Je suis toujours sidérée par votre côté homme... Pendant que monsieur est à la pêche, madame fait que tout soit fait comme il faut, même si la pêche fait vivre un peu le ménage... Quand parlerez-vous du talent des femmes... Je ne suis pas féministe- ceci dit, y'a des assocs qui valent, mais( merde, y'a un mais!) les citoyennes féministes rêvent surtout d'un gros pénis, faute de force,un peu jalouses...
Perso, je considère qu'il n'y a pas comparaisons possibles entre hommes et femmes, nous sommes si différents... regardez simplement le plumage des oiseaux- par exemple le plumage des paons mâles et celui de leurs femelles qui doivent passer inaperçues pour protéger leur progéniture..
Tuer le temps? Le temps ne pose pas bcp de problèmes aux femmes, sauf devant le miroir...
Je vous embrasse cher Jean-Pierre et bonne soirée :-)
Fany
et bien vous attirez la parole d'une femme bien remontée. ce texte est impressionnant mais j'avoue que j'apprécie sa sincérité et ce paysage d'un mode loin de nous qui nous raconte la vie là bas et pour les commentaires hommes femmes j'avoue que plus j'avance moins je sais et ce que je croyais à l'époque où je faisais ami amie avec l'homme je pense avec recul que c'était les années les plus fortes où je me sois trompée alors je lis, j'écoute mais me retire d'exprimer quoique ce soit , je ne sais plus.

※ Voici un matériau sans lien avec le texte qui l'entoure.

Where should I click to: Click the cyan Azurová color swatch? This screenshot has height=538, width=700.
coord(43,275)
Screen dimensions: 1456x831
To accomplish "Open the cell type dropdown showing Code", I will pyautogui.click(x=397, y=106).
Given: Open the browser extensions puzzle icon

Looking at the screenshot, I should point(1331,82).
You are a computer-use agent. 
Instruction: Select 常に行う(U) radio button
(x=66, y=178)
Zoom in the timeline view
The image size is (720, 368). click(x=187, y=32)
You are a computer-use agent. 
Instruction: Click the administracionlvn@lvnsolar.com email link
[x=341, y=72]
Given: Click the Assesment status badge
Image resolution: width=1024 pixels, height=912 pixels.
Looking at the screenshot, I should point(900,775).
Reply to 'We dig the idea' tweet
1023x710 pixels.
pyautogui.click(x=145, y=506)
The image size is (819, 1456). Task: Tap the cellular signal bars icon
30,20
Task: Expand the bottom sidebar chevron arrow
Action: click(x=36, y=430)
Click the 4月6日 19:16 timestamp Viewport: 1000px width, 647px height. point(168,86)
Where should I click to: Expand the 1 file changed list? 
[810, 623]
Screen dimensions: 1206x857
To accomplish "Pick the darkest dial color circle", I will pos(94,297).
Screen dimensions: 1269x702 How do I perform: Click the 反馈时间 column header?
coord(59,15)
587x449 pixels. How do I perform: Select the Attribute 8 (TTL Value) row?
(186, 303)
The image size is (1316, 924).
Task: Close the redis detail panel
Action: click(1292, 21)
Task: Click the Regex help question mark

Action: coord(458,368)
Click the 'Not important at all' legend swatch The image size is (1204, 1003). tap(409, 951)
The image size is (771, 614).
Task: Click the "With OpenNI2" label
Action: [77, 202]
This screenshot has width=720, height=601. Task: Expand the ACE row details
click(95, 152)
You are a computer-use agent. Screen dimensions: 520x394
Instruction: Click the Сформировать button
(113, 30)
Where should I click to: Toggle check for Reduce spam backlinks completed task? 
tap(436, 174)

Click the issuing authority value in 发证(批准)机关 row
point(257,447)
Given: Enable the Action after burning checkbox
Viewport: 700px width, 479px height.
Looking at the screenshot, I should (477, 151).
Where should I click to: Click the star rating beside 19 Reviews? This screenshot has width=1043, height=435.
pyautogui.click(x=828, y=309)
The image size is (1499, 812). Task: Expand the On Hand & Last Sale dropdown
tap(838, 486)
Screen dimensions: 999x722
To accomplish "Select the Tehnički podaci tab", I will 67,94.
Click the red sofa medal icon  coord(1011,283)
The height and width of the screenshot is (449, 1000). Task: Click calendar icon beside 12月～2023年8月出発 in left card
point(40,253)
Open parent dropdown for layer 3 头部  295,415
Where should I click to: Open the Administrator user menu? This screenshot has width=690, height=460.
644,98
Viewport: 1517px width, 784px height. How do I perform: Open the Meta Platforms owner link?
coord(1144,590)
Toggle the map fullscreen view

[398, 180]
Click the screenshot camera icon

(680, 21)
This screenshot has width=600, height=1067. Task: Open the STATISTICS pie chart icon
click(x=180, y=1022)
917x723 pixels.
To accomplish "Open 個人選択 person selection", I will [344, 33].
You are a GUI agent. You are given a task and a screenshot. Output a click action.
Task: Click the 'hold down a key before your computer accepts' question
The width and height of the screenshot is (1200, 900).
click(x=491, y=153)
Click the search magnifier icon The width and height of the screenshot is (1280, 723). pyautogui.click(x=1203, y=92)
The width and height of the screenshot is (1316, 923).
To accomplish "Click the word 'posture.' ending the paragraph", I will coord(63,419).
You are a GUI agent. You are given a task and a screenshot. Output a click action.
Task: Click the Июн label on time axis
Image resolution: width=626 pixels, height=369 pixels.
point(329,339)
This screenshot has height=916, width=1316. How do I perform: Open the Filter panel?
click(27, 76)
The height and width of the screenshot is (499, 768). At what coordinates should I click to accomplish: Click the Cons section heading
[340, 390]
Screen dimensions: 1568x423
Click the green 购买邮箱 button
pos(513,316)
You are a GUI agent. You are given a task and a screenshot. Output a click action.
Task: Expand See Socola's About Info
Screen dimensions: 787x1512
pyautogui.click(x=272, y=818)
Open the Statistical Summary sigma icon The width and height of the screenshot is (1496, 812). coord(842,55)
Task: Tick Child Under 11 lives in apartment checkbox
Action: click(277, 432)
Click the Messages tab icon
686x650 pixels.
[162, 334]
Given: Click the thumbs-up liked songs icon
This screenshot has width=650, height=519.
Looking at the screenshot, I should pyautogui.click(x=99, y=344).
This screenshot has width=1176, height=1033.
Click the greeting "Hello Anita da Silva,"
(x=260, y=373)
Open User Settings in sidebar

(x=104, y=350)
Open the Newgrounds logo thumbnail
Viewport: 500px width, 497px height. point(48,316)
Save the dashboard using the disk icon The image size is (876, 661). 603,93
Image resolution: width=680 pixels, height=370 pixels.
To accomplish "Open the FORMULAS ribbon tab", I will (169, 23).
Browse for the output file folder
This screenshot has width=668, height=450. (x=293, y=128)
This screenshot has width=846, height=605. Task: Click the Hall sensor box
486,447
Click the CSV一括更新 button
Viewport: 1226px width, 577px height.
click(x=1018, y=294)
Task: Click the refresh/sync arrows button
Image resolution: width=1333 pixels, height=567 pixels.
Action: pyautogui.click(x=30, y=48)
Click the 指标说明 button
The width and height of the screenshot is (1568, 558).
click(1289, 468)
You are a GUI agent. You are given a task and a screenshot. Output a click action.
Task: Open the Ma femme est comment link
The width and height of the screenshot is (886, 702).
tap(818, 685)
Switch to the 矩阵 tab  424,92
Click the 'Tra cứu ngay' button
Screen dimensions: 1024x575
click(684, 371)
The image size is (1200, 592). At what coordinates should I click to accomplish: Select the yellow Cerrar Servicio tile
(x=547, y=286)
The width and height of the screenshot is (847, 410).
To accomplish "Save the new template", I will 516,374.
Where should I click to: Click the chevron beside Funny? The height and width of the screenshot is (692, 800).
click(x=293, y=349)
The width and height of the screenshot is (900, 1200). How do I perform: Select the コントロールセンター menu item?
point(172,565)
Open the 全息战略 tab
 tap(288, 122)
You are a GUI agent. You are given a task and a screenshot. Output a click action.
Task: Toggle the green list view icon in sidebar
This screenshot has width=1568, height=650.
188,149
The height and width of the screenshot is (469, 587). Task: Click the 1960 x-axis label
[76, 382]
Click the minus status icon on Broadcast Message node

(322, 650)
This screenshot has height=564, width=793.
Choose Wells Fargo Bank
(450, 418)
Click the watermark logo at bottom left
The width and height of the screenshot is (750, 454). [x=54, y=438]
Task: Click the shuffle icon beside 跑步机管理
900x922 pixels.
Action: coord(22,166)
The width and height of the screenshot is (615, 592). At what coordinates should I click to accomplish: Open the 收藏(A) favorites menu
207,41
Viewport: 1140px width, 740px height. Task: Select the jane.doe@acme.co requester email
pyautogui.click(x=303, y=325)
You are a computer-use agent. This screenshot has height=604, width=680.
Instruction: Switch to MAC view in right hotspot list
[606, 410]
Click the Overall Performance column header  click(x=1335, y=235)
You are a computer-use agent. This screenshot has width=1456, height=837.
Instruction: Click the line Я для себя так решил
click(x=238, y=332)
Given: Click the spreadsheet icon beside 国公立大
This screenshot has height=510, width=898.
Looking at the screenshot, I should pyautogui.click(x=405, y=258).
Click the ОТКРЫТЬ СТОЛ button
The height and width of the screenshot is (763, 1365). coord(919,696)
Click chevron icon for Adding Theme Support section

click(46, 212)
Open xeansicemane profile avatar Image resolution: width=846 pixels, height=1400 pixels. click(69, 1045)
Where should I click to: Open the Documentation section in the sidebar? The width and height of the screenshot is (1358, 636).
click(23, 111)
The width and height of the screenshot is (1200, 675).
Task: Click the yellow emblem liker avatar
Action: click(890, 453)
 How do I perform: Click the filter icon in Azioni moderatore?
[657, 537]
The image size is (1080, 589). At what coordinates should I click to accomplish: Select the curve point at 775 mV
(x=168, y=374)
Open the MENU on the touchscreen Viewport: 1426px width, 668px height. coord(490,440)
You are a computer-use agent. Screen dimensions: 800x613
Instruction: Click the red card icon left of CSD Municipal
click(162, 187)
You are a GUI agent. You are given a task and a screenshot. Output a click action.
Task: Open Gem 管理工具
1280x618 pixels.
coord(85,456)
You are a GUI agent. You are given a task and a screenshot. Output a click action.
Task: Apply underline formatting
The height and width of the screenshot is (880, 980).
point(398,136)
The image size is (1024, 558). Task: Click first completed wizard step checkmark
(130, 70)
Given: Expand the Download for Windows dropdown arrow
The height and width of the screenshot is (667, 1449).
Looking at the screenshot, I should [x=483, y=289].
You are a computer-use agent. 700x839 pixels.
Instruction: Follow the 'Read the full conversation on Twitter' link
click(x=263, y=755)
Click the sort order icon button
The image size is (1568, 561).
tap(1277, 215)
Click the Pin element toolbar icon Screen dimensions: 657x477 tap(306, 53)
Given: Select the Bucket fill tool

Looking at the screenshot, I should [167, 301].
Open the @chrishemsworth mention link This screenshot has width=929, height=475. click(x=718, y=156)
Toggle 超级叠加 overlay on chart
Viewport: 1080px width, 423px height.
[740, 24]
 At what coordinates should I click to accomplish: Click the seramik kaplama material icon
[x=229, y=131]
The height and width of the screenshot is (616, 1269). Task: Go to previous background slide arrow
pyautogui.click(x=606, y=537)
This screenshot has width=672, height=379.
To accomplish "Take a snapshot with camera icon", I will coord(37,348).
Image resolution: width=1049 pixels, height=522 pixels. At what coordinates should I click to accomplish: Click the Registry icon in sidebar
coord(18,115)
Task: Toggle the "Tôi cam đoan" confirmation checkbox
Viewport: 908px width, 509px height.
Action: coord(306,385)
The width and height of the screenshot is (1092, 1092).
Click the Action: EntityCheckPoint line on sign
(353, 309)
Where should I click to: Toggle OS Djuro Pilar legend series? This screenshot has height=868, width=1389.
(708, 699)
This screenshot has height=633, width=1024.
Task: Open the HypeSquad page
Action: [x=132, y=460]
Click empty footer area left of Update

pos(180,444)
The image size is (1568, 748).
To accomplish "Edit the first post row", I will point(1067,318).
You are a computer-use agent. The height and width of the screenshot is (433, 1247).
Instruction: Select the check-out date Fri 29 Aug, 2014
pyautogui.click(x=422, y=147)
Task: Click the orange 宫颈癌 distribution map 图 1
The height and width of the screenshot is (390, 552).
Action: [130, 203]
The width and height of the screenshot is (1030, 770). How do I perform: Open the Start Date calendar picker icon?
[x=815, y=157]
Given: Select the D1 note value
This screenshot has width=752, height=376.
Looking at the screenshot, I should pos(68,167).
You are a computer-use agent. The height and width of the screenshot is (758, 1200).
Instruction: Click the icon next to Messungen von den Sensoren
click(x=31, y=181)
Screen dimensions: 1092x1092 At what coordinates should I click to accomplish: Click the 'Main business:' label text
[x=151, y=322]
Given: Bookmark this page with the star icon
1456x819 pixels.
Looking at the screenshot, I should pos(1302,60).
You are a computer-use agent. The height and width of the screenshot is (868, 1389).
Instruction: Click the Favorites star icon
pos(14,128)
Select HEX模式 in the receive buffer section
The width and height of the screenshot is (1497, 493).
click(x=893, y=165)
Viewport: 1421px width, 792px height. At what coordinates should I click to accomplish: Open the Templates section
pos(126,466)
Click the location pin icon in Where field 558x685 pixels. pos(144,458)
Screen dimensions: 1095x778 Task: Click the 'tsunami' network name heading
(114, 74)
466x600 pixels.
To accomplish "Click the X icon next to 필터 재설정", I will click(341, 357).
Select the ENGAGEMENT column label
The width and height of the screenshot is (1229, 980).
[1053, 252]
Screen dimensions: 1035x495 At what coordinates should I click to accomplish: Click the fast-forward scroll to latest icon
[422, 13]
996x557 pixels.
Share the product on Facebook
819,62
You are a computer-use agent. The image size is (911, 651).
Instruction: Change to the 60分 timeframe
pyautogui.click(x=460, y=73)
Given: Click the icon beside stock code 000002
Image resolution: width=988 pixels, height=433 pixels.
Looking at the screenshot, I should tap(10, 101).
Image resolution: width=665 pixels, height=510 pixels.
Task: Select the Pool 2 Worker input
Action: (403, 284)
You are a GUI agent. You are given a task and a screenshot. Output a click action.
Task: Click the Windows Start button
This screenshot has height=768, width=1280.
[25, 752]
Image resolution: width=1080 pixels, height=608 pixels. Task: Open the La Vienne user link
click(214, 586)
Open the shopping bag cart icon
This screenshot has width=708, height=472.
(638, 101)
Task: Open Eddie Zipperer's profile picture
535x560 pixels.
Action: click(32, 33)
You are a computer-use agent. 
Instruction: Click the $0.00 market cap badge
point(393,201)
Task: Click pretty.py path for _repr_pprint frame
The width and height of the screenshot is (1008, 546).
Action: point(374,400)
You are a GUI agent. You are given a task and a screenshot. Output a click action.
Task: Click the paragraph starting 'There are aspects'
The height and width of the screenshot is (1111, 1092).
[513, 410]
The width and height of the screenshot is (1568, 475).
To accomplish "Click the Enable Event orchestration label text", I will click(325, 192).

je vous embrasse cher jean pierre et vous remercie de votre mot qui m'a fait plaisir et fait du bien.
je cherche encore ma joie mais je sens qu'elle se rapproche et ce va être un moment de fête.
A bientôt
Bonjour Fanny,
Bon : j’aurais pu répondre que ma source (l’article cité) ne donnait pas la parole aux mamans africaines et que c’est à lui qu’il faut adresser votre diatribe. Mais enfin, je relèverait quand même que vous avez déplacé le sujet : il s’agissait de parler non de ce que les _besoins naturels_ nous imposent, parce que n’est-ce pas, on n’a pas vraiment à choisir le moyen de les satisfaire. Il s’agissait des loisirs et du coup, puisqu’on parlait de l’Ouganda, on aurait pu dire aussi que, si les Mamans africaines n’ont rien à en dire, c’est tout bonnement parce qu’elles n’en ont pas : privilège masculin, n’est-ce pas ?
Mais, ne jetons pas le bébé avec l’eau du bain – voyons un peu chez nous : y aurait-il donc chez les femmes des procédés pour faire passer le temps, qui seraient différents de ceux utilisés par les hommes ? Et qu’on ne place pas la polémique sur le plan du talent (combien de femmes chef d’orchestre ?) parce que je ne l’ai pas fait pour les messieurs.
Bonne réflexion,
Je vous embrasse,
Jean-Pierre
Chère Frankie,
il y a des féministes qui sont sympa, et puis celles qui sont un peu casse-pieds (bien sûr, je ne dis pas ça pour Fanny), ce sont celles qui estiment que la lutte homme/femme reste déterminée par le sexe et non par la niveau d’évolution de la société. En 1970, j’ai été l’un des premiers papas à mettre son bébé dans un caddy de super-marché. Voyez maintenant combien sont à faire ça…
Alors bien sûr quand une société évolue, tout le monde n’évolue pas en même temps : j’ai eu la surprise d’avoir l’impression, en allant du côté de l’Aveyron de reculer de 50 ans. Mais qu’on sache quand même qu’on ne fera pas le chemin en sens inverse.